Decenas de anguilas y lisas se pudren en el Ullal Gran

Los peces muertos todavía no han sido retirados del humedal de Tavernes de la Valldigna. :: lp/
Los peces muertos todavía no han sido retirados del humedal de Tavernes de la Valldigna. :: lp

Los peces, que aparecieron muertos hace más de una semana en Tavernes, todavía no han sido retirados del humedal

CARLES GIMENO TAVERNES.

Los peces muertos siguen pudriéndose desde hace más de una semana al sol en el Ullal Gran de Tavernes de la Valldigna. LAS PROVINCIAS denunció entonces la mortandad de anguilas y lisas, pero ayer por la tarde aún no habían sido retiradas ni había sido saneado el humedal. El Ullal Gran y de les Penyetes está situado junto a la carretera que une Tavernes y su costa. La sequía ha provocado que este frondoso manantial sea poco más que una charca con una décima parte de su caudal habitual.

Tras una semana sin que nadie actuase en este paraje, la situación no ha hecho más que agravarse y el panorama es dantesco. Decenas de grandes lisas yacen putrefactas en las aguas retiradas. En estos últimos días la mortandad ha crecido y ha afectado también a anguilas.

El hedor es tan insoportable que cuesta acercarse a la charca. El elevado calor y los días que llevan allí esats especies muertas hacen irrespirable el aire.

Pese a tanta muerte, sólo cuando se permanece unos instantes en silencio se aprecia la presencia de tortugas y unos pocos ejemplares de peces que en poco más de un palmo de agua fangosa tratan de sobrevivir boqueando aire en la superficie.

El Ullal de les Penyetes, situado junto al Ullal Gran, ha desaparecido prácticamente, sólo queda un pequeño charco con pocos centímetros de agua.

Ambos manantiales están unidos por un pequeño canal, pero el agua ya no fluye entre ambos.
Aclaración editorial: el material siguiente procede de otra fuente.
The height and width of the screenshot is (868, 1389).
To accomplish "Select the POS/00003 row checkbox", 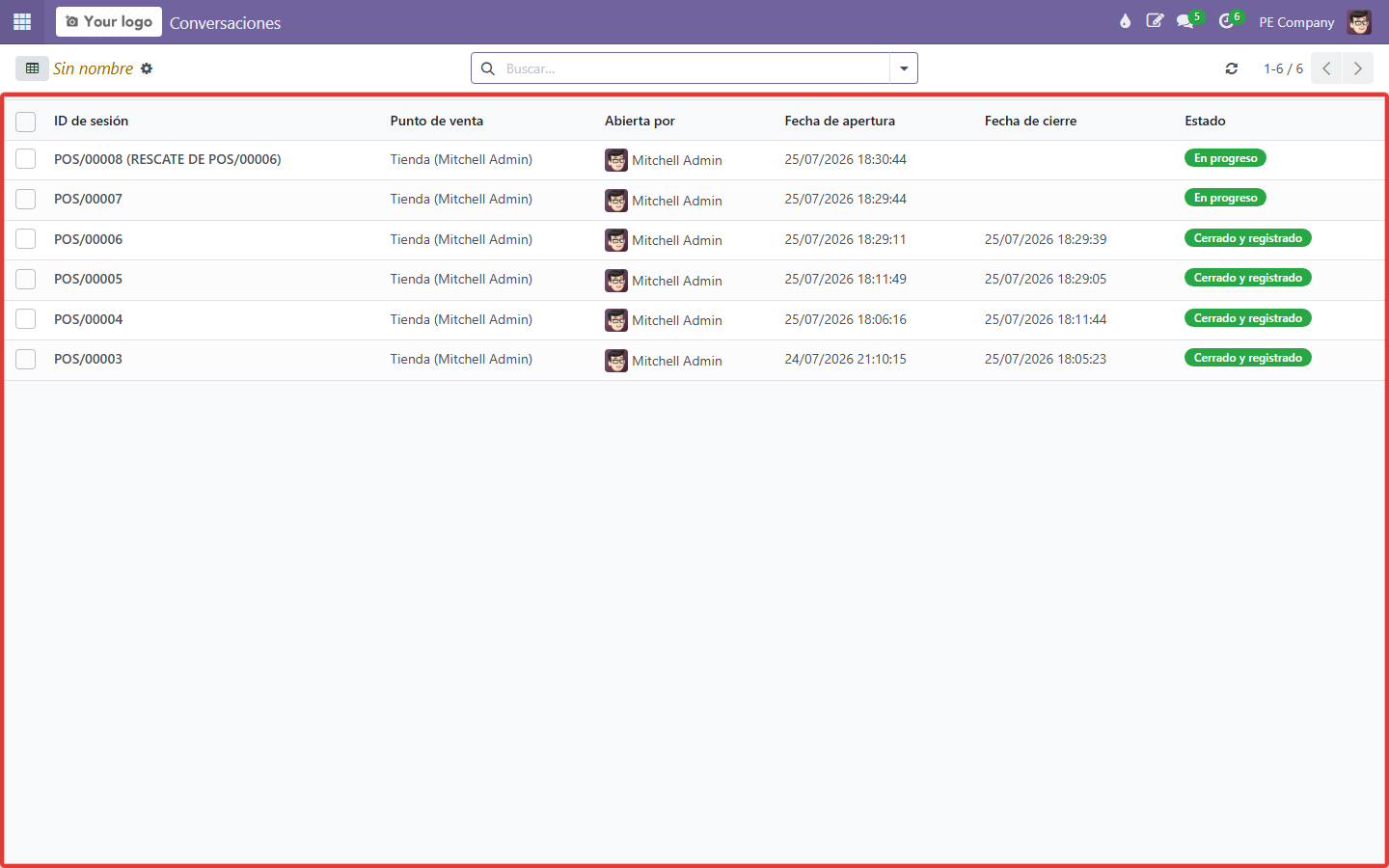I will coord(26,359).
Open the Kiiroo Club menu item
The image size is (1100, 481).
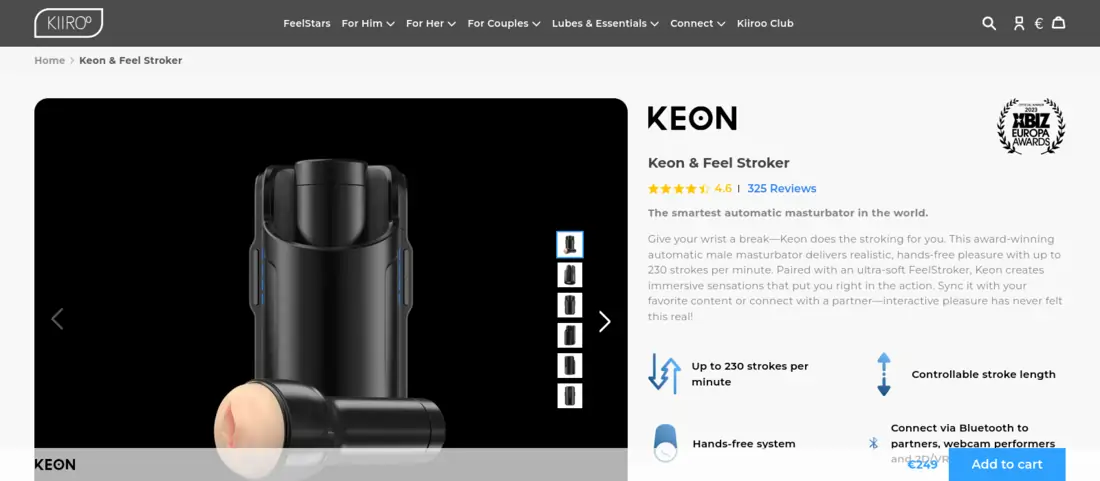pos(765,23)
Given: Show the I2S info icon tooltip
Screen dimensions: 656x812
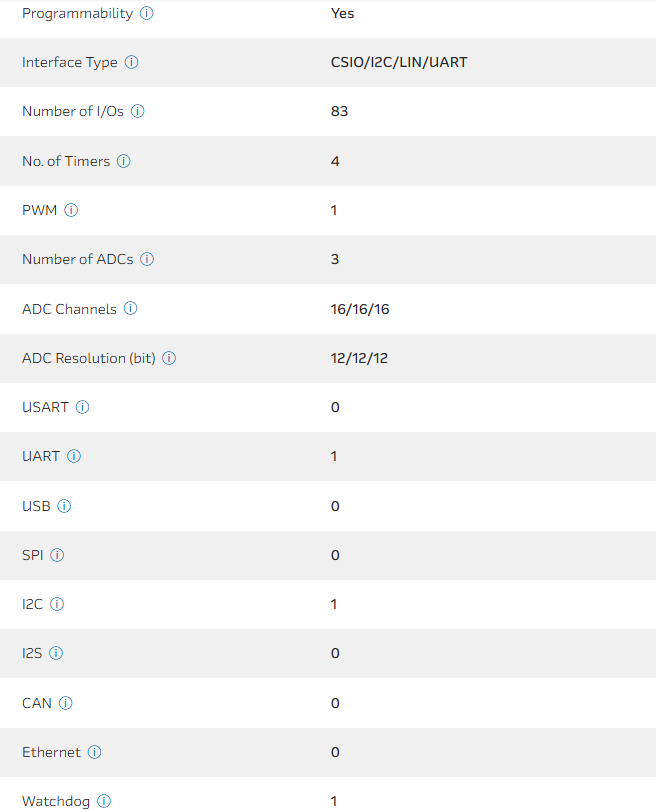Looking at the screenshot, I should [x=56, y=653].
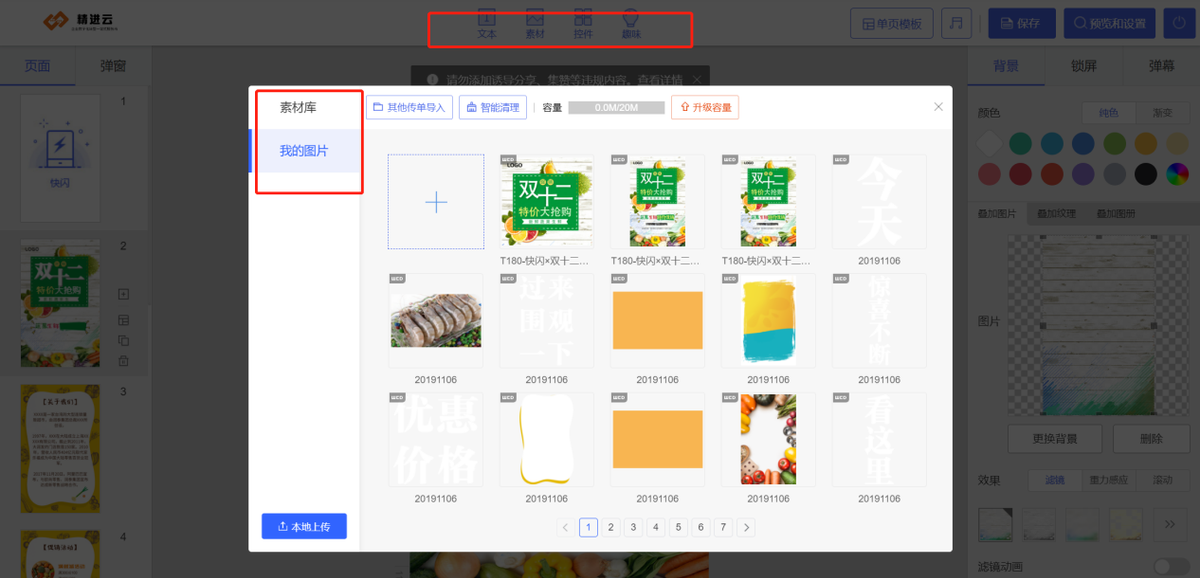1200x578 pixels.
Task: Click the 文本 text tool icon
Action: pos(487,24)
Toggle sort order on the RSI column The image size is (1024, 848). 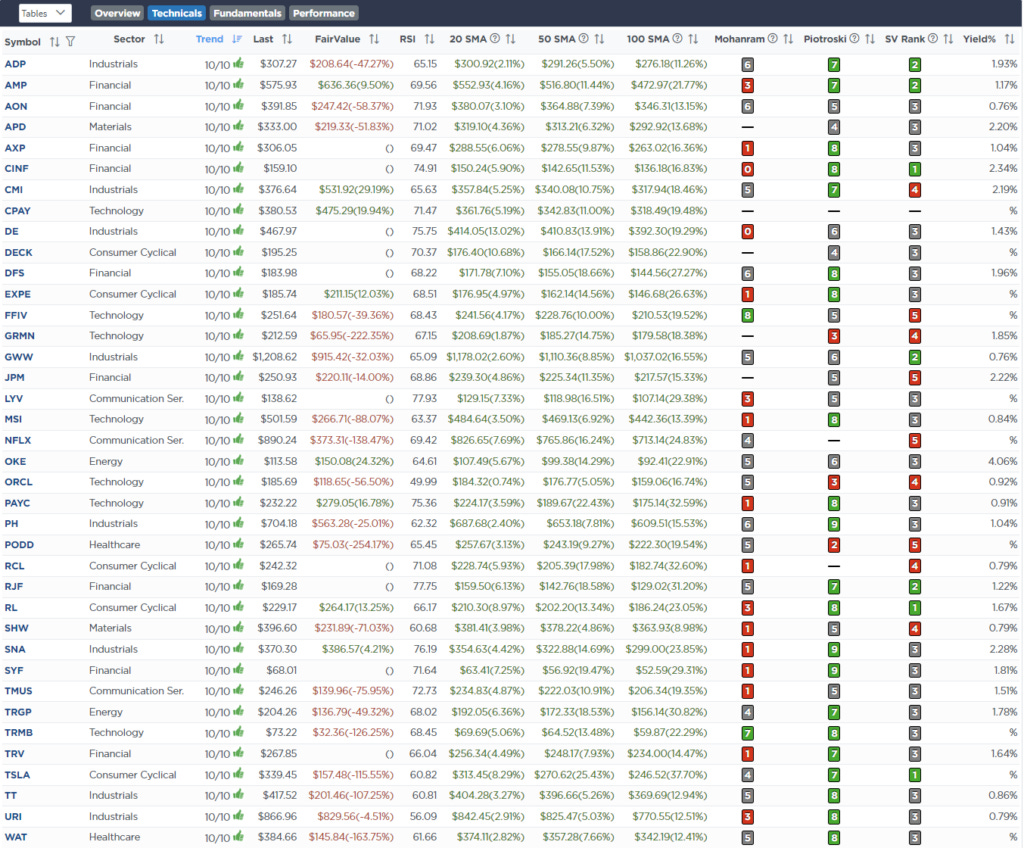tap(431, 42)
Una rápida actuación podría aliviar la situación del Ullal Gran, pero hasta ahora poco ha importado a las instituciones este desastre natural.

Los Ullals son afloramientos de agua que se cuelan por el suelo calcáreo y brollan en terrenos más permeables, como es el caso de la antigua marjal de Tavernes, donde se encuentran estos ullals.

El concejal de Medio Ambiente, Perfecto Benavent, respondió ayer que no tenía constancia de la mortandad de peces y que estudiaría la retirada de los ejemplares. Asimismo, indicó que es difícil emprender medidas contra la sequía. Aún así se comprometió en hablar con el sindicato de riegos, que es quien se ocupa del nivel freático de la Sèquia Mare, ya que según el regidor, el nivel de dicha acequia es el que regula el agua en la zona de los Ullals.

Mortandad en la Goleta

El pasado mes de julio ocurrió un episodio similar en Tavernes, pero en el Lago de la Goleta. Miles de pequeños peces aparecieron muertos. Una decena de operarios de la limpieza sí trabajaron a destajo entonces para retirar los cadáveres de los peces que se amontonaban en las orillas.

Varios ediles del Consistorio estuvieron en la zona y comentaron que se habían efectuado tareas de limpieza del lago para quitar los peces ya sin vida. La concejal Llum Sansaloni explicó en su día que todo apuntaba a que la mortandad se debe a la falta de oxígeno del agua y a que las últimas lluvias hayan podido filtrar aguas sucias.

Sansaloni indicó que el lago no puede tener vegetación que ayude a oxigenar las aguas por un tratamiento que se dio al fondo del lago en anteriores legislaturas. Al no tener vegetación no se oxigena y se tuvo que instalar el sistema de aireado, «pero parece ser que en este caso no ha sido suficiente».

Agentes del Seprona se desplazaron a la Vall también se desplazaron entonces para tomar muestras del agua y desestimar algún tipo de vertido. A falta de las comprobaciones finales, todo hace pensar que la mortandad se debió exclusivamente a la falta de oxigenación de las aguas.

En agosto de 2011 ya murieron centenares de carpas en este mismo lago. Tras esta gran mortandad, que en su día se atribuyó a la falta de oxigenación del agua, se instaló un sistema compuesto por varios aireado

La Goleta cuenta con ejemplares de carpas, lisas y black-bass. Pero después de varios capítulos de mortandades sólo se divisan ejemplares de carpas y muy pocas lisas.